## BRIEF
Please give the number of lines in the entries below that hold "computer", with no other words.
# # # #
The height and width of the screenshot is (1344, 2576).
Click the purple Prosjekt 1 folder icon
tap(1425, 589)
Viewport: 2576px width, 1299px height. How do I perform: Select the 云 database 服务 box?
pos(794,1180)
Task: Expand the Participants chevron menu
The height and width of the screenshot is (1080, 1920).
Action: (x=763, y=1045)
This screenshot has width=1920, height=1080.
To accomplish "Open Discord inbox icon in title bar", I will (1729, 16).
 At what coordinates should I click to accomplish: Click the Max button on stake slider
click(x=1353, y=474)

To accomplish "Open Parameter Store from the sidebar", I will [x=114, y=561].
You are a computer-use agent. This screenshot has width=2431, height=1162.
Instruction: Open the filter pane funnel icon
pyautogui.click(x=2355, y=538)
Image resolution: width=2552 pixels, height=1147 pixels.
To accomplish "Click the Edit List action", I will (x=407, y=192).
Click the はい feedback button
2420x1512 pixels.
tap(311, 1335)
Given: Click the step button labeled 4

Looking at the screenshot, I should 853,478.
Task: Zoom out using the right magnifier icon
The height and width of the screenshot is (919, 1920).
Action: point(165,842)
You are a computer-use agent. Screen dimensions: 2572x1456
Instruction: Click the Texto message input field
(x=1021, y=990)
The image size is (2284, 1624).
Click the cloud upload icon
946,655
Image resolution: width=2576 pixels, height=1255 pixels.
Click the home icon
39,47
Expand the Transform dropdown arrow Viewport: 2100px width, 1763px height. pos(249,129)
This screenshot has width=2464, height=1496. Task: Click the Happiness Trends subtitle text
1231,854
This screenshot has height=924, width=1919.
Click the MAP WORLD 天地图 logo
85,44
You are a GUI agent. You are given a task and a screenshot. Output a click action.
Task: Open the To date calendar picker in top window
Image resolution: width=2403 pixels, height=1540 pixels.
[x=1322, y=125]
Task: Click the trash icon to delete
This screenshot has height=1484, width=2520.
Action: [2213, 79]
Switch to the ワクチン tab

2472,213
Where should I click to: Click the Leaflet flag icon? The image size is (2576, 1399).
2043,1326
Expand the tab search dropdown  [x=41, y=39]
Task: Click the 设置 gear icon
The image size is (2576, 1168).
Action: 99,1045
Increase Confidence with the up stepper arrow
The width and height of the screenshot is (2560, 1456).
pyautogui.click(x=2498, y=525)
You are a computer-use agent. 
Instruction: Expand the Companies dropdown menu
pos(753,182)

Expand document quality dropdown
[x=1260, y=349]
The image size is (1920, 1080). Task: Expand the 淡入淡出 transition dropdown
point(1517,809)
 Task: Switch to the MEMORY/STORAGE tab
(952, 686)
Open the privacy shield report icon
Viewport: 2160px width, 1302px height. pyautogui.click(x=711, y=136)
# # # #
## SOLUTION TO THIS PROBLEM
3